SHORT EXERCISE: Begin at the line containing "At what coordinates should I click to accomplish: Open" and stop after the line containing "click(113, 12)", and give only those lines as a JSON list of strings, one per line, with blank lines omitted. Leave the pictures out.

DATA EXCERPTS start

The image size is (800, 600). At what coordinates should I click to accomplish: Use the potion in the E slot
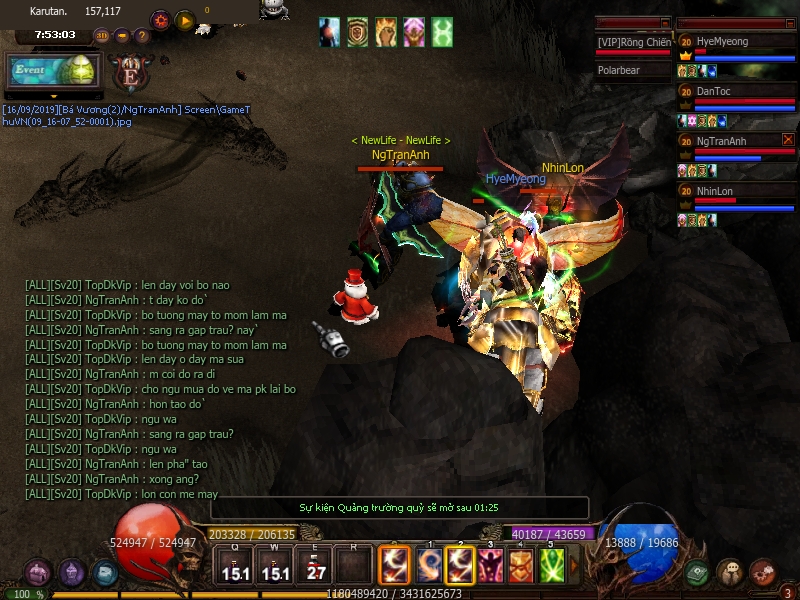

DATA EXCERPTS end
DATA EXCERPTS start

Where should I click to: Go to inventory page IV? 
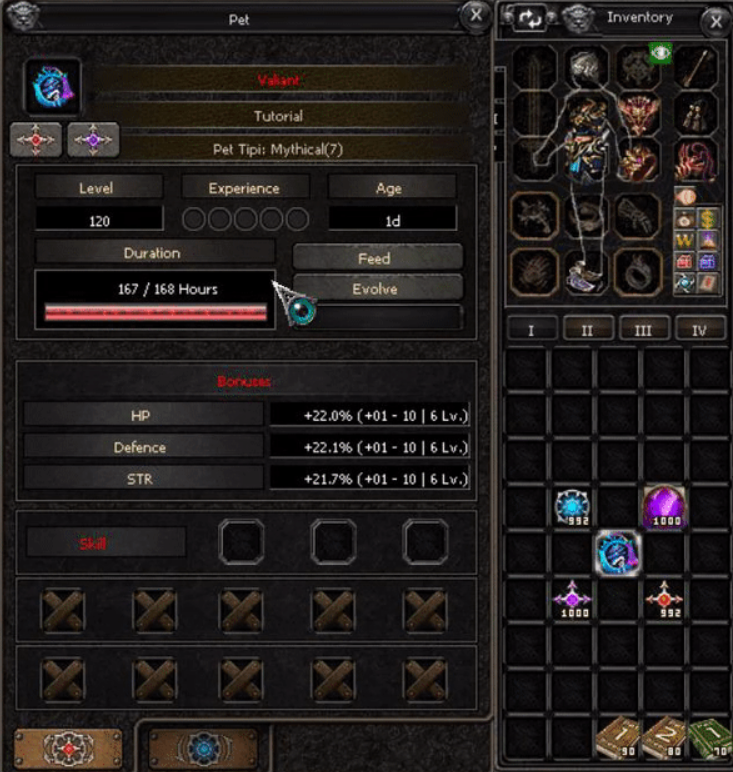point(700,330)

DATA EXCERPTS end
DATA EXCERPTS start

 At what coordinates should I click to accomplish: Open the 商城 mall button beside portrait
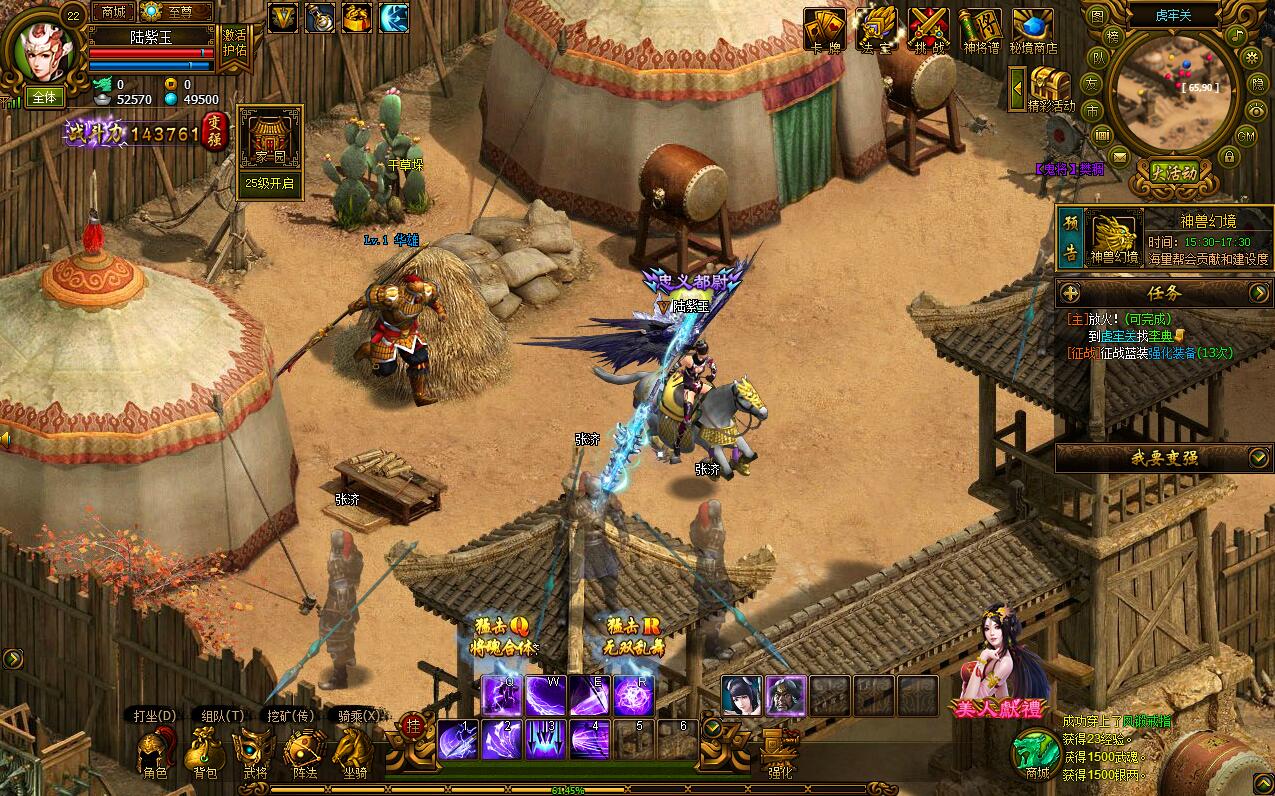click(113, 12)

DATA EXCERPTS end

RESULT OF THIS TASK:
[
  " At what coordinates should I click to accomplish: Open the 商城 mall button beside portrait",
  "click(113, 12)"
]